### Your goal:
Copy out the press release about the letter opposing Investor-State Dispute Settlement word for word, from its first line to its last, before turning to the entries.

### Source passage:
# # #
Alliance for Justice | 12 May 2015

Leading scholars, former judges sign letter opposing Investor-State Dispute Settlement

ISDS is a feature of trade deals, including the Trans-Pacific Partnership

WASHINGTON, D.C., May 12, 2015: A group of legal and economic luminaries have signed a letter to Congressional leaders urging them to oppose Investor-State Dispute Settlement (ISDS) provisions in proposed trade deals. Under ISDS, foreign corporations can challenge government actions they allege threaten their investments not in that nation’s courts, but before a panel of private arbitrators. The letter was coordinated by Alliance for Justice.

Prof. Laurence Tribe, the Carl M. Loeb University Professor of Constitutional Law at Harvard; Judith Resnik, Arthur Liman professor of law at Yale Law School; Cruz Reynoso, professor of law emeritus at the University of California, Davis School of Law and a former associate justice of the California Supreme Court; H. Lee Sarokin, former United States circuit judge of the United States Court of Appeals for the Third Circuit; and Joseph E. Stiglitz university professor, Columbia University signed the letter.

They join more than 100 other distinguished legal scholars and U.S. Senators such as Elizabeth Warren, D-Mass., and Jeff Merkley, D-Ore. in expressing outspoken opposition to ISDS.
# # #
### Dataset records:
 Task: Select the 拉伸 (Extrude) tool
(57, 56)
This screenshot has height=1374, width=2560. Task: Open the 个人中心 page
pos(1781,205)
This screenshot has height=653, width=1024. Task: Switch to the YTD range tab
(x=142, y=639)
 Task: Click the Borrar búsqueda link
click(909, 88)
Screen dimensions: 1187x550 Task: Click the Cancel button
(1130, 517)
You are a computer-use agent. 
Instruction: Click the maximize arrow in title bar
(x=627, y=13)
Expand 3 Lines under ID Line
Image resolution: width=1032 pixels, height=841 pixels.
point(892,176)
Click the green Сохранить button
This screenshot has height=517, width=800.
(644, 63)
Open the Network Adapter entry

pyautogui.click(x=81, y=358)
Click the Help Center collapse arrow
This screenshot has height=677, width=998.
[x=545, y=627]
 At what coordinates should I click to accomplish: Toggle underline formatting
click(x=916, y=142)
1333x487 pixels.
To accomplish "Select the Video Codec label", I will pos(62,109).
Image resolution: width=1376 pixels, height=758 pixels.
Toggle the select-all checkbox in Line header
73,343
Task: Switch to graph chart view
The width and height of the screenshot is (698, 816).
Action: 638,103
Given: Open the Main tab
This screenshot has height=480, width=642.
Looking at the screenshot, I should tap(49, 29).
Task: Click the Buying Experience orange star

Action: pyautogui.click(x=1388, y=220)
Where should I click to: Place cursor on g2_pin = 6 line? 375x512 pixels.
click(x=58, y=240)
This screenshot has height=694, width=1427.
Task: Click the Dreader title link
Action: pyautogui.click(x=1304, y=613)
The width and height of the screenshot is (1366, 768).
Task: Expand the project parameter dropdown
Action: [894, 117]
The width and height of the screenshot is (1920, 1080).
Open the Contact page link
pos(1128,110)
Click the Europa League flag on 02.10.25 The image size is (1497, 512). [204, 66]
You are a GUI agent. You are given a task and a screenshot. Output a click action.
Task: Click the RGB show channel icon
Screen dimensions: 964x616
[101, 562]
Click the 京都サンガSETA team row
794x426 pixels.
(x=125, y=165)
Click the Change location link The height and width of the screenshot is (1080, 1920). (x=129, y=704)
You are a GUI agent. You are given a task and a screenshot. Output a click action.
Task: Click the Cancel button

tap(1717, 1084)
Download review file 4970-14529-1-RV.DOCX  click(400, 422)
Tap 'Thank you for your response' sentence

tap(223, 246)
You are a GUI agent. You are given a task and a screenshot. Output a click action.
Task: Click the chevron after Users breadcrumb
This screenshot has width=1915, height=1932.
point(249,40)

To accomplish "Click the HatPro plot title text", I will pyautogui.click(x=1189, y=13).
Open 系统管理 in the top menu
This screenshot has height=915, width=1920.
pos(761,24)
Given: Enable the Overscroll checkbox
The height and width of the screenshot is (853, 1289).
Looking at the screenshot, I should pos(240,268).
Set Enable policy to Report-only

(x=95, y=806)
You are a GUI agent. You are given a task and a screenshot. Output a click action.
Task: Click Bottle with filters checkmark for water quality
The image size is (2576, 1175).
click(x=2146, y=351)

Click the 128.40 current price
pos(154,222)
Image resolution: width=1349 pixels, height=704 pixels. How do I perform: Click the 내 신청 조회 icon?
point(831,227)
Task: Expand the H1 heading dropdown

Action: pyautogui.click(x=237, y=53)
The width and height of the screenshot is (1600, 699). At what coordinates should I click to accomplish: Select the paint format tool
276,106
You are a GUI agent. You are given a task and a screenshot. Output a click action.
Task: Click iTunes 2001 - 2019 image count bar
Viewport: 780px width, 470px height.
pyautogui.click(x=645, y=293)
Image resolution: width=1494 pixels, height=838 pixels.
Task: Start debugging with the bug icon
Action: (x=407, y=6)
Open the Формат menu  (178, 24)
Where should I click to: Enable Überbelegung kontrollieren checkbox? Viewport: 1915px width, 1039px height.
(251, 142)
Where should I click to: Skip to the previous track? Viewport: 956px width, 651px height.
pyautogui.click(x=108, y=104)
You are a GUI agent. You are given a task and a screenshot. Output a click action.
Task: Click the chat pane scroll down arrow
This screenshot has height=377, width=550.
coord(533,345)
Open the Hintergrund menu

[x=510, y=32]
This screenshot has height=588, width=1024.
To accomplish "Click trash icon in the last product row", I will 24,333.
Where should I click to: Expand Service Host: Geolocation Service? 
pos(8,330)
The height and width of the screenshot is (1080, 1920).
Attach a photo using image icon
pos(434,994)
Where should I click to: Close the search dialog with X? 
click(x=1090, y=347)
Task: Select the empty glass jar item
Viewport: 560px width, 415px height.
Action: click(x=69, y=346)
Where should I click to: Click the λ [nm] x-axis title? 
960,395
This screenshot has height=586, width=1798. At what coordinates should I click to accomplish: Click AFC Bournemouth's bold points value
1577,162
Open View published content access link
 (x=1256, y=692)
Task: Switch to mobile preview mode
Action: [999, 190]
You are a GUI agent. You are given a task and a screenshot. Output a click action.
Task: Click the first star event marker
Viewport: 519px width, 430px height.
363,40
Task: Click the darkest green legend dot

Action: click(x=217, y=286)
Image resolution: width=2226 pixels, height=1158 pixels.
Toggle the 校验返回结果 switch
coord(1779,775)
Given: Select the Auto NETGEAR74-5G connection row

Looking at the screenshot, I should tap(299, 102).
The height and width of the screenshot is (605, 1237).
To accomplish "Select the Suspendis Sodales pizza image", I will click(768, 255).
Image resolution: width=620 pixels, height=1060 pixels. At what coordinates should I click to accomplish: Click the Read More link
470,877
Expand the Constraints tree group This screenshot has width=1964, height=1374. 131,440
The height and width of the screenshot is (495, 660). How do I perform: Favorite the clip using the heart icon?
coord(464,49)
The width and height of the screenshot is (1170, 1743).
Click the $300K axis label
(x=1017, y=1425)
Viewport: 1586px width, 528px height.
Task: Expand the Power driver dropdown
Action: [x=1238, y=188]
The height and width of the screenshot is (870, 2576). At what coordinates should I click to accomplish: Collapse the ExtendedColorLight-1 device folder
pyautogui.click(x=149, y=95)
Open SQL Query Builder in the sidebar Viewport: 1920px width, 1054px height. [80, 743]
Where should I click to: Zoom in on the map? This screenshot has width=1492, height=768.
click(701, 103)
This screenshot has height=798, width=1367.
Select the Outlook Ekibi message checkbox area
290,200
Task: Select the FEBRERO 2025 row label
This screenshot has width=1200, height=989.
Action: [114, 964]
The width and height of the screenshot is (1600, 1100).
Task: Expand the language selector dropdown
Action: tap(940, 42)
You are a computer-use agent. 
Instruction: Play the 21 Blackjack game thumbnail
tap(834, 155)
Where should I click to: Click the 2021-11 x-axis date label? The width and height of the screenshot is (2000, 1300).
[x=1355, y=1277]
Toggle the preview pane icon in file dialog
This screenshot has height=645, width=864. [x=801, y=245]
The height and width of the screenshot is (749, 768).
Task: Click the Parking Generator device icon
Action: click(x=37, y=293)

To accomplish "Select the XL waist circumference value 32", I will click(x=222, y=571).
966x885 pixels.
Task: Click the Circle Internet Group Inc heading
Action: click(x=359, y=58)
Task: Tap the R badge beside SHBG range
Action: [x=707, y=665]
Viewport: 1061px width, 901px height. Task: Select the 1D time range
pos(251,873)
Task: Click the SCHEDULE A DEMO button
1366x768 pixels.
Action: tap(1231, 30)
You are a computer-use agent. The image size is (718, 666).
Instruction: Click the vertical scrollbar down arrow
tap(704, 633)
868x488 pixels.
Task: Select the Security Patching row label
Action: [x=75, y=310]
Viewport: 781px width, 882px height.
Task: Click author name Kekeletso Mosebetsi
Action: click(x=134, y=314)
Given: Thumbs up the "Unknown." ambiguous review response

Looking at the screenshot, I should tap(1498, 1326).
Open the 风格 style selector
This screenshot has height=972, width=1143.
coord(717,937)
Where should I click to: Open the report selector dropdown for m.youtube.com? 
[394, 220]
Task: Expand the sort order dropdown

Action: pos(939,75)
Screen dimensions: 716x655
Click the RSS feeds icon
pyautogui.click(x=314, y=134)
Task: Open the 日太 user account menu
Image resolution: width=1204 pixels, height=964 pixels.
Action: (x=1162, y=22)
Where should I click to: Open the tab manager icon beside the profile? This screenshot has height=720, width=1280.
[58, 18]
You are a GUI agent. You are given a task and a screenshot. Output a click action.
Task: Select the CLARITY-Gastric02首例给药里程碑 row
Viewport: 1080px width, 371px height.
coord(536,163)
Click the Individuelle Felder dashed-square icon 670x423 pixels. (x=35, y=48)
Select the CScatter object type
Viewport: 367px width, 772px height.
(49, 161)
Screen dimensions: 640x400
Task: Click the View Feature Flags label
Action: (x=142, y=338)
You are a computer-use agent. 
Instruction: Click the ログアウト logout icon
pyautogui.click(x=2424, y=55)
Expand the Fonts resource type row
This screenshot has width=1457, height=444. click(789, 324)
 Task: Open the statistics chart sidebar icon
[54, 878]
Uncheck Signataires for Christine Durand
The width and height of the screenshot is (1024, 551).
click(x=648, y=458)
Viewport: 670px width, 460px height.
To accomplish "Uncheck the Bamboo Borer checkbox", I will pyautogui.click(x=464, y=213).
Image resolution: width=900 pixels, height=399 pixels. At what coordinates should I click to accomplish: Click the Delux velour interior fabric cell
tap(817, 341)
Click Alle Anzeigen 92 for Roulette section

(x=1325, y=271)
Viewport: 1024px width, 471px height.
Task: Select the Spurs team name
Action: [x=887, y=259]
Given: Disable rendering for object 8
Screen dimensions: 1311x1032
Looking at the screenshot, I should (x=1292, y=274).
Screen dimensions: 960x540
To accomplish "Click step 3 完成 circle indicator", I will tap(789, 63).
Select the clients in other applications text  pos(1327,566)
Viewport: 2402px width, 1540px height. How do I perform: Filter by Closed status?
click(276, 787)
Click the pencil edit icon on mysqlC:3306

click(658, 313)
# # #
### Answer to this problem:
Alliance for Justice | 12 May 2015

Leading scholars, former judges sign letter opposing Investor-State Dispute Settlement

ISDS is a feature of trade deals, including the Trans-Pacific Partnership

WASHINGTON, D.C., May 12, 2015: A group of legal and economic luminaries have signed a letter to Congressional leaders urging them to oppose Investor-State Dispute Settlement (ISDS) provisions in proposed trade deals. Under ISDS, foreign corporations can challenge government actions they allege threaten their investments not in that nation’s courts, but before a panel of private arbitrators. The letter was coordinated by Alliance for Justice.

Prof. Laurence Tribe, the Carl M. Loeb University Professor of Constitutional Law at Harvard; Judith Resnik, Arthur Liman professor of law at Yale Law School; Cruz Reynoso, professor of law emeritus at the University of California, Davis School of Law and a former associate justice of the California Supreme Court; H. Lee Sarokin, former United States circuit judge of the United States Court of Appeals for the Third Circuit; and Joseph E. Stiglitz university professor, Columbia University signed the letter.

They join more than 100 other distinguished legal scholars and U.S. Senators such as Elizabeth Warren, D-Mass., and Jeff Merkley, D-Ore. in expressing outspoken opposition to ISDS.